> **Stated problem**:
Please check each statement against the passage on Scheherazade and ghouls, and give yes or no with the deciding words quoted: (a) Scheherazade needed 18 nights to tell the story of Gharib and his brother Agib to the King; (b) The One Thousand And One Nights first appeared in English translation in 1806; (c) Edward Said taught English and comparative literature at Harvard.

> **Supplied passage**:
* Start *

Scheherazade and our ghouls
If what is happening to this country was not of vital importance to us that inhabit it, then who could blame us if in a moment of despair we were to simply write it off as a case of a hulk ship rotting in the water, obsolete and no longer seaworthy, its engines and equipment gutted by unscrupulous scavengers, an abandoned wreck only just managing to keep afloat, a leaking container of its own putrid bilge (consisting of stubborn delusions and sheer stupidity)?
Of course, we can’t surrender to hopelessness. If for no other reason than that is exactly what the scavenging ghouls are hoping for. With no one who cares around to prevent them, they would tear the decaying hull itself apart and sell it for scrap. They would cannibalise every bit of metal, wood, canvas and bone, not excluding pallid forgotten dreams of decency that may still be hiding in forgotten corners below deck in quaking fear for their own dear life.
Hmmm… ghouls. Come to think of it, the term first appears in the English language in 1786 in William Beckford’s novel Vathek. From the Arabic ghūl (from ghāla, which translates into “he seized”), it refers to an evil spirit that robs graves and feeds on corpses. The success of Bedford’s novel owed a lot to the 18th and early 19th century fascination with whatever was imagined to be Oriental. The One Thousand And One Nights, that wonderful collection of Middle Eastern and South Asian tales brought together in the Golden Age of Islam (mid-seventh century to the mid-13th century) and first published in English translation in 1706, was a driving element in the Orientalist fashion.
The Nights is probably the earliest known surviving corpus of stories that features ghouls. The History of Gharib and his Brother Agib – in which a disgraced prince defeats a clan of ravenous Ghouls, reduces them to slavery and then converts them to the true faith – is a case in point. Readers will certainly enjoy reading this classic tale in Sir Richard Burton’s translation, available online at www.globusz.com/ebooks/1001v5/00000050.htm and www.globusz.com/ebooks/1001v6/00000011.htm. It took Scheherazade 18 of her precious nights to narrate this story to the King and the effort kept her head in place. It will only take you about an hour and is well worth the effort.
But back to “Orientalism”. Sometimes used to refer to 18th century French artists and intellectuals who sought inspiration from North Africa and the Mediterranean Levant and, when possible, toured these places, the term “Orientalism” is today mainly used to refer to a body of scholarship born with the ground-breaking study by Edward Said, professor of English and comparative literature at Columbia, Orientalism, published in 1978. Professor Said, a US-Palestinian, identifies a powerful Western tendency to impose its own pre-constituted images of the Oriental on colonial and former colonial peoples.
It is now a commonplace of post-colonial studies that, sadly, the “upper classes” in the colonies gradually come to identify with these stereotypes of the populations of their own countries.
Conveniently, they (imagine they can) exclude themselves from the orientalising gaze of their (former) colonial masters and look at the subaltern social groups in their countries from the same prejudiced perspective from which they – pathetic wogs (wealthy oriental gentlemen) – are seen by their said masters. Needless to say, the “lower classes” themselves in these countries will tend to adopt the same prejudices in relation to peoples from countries further to the south and east and to persons in their own country that they perceive as even “lower” than themselves.

* End *

> **Excerpted data**:
* Start *

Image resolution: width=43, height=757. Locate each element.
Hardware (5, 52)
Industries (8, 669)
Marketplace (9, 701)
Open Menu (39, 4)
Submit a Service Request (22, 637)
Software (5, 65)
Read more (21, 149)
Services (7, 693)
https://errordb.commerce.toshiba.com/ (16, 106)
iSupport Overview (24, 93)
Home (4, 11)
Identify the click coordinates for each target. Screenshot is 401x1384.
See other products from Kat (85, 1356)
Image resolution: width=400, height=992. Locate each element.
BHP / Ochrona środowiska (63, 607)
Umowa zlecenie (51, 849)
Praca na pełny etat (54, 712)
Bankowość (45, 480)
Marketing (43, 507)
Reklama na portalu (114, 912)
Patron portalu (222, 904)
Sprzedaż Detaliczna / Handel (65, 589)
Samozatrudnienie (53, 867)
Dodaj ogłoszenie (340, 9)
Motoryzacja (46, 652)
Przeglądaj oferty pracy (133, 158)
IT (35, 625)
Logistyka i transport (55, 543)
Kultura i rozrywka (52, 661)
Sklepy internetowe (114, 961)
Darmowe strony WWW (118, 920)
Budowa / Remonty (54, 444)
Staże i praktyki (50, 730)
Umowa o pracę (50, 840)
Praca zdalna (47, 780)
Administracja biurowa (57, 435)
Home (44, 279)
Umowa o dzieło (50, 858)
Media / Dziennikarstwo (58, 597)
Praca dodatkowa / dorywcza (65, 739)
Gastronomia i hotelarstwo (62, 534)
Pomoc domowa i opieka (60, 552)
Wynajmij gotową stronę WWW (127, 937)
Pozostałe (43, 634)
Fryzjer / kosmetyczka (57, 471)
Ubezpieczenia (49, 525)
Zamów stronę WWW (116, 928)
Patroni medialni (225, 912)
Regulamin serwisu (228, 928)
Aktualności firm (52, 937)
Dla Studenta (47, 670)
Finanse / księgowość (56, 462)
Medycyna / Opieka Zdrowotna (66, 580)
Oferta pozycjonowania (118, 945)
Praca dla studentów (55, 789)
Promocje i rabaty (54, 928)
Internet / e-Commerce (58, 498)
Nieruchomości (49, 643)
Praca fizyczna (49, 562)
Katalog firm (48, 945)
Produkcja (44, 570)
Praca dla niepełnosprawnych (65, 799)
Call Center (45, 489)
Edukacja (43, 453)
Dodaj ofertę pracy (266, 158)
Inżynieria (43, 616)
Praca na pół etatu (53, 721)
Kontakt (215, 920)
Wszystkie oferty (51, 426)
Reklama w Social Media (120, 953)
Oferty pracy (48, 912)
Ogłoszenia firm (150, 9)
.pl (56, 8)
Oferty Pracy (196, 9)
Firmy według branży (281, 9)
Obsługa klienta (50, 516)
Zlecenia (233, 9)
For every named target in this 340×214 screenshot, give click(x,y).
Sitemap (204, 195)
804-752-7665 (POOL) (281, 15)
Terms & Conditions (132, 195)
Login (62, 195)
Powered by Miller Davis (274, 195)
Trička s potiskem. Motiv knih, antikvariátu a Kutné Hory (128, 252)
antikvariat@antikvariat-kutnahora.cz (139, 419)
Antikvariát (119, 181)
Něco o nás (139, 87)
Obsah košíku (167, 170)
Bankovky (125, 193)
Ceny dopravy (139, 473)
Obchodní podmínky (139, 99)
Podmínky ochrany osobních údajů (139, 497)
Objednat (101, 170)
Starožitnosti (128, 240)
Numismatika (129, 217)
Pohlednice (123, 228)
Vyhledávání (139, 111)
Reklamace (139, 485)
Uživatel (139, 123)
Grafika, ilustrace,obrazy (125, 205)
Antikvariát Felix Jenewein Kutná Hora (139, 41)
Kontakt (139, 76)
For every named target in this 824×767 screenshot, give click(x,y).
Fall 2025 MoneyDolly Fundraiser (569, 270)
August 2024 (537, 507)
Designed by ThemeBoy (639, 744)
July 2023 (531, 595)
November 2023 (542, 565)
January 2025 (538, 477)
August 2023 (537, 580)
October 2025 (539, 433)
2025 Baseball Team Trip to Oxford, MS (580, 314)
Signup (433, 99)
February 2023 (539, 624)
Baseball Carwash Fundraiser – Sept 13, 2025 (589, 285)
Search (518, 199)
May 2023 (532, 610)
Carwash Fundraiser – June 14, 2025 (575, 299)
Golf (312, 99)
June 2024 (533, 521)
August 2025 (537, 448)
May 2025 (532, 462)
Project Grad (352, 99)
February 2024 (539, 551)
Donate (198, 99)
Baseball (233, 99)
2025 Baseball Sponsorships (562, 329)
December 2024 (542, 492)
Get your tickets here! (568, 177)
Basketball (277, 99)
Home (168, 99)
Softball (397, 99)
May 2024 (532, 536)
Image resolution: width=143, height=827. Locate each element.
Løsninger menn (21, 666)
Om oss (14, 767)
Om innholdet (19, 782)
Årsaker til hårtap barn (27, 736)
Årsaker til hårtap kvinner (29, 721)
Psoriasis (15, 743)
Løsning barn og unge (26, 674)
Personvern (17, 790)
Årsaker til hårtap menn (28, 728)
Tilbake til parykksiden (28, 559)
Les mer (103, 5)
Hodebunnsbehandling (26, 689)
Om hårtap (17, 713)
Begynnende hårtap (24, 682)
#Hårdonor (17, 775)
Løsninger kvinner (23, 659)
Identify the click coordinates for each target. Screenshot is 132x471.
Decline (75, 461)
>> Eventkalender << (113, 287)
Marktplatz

* End *

> **Task answer**:
(a) Yes: "It took Scheherazade 18 of her precious nights to narrate this story to the King"
(b) No: "first published in English translation in 1706"
(c) No: "professor of English and comparative literature at Columbia"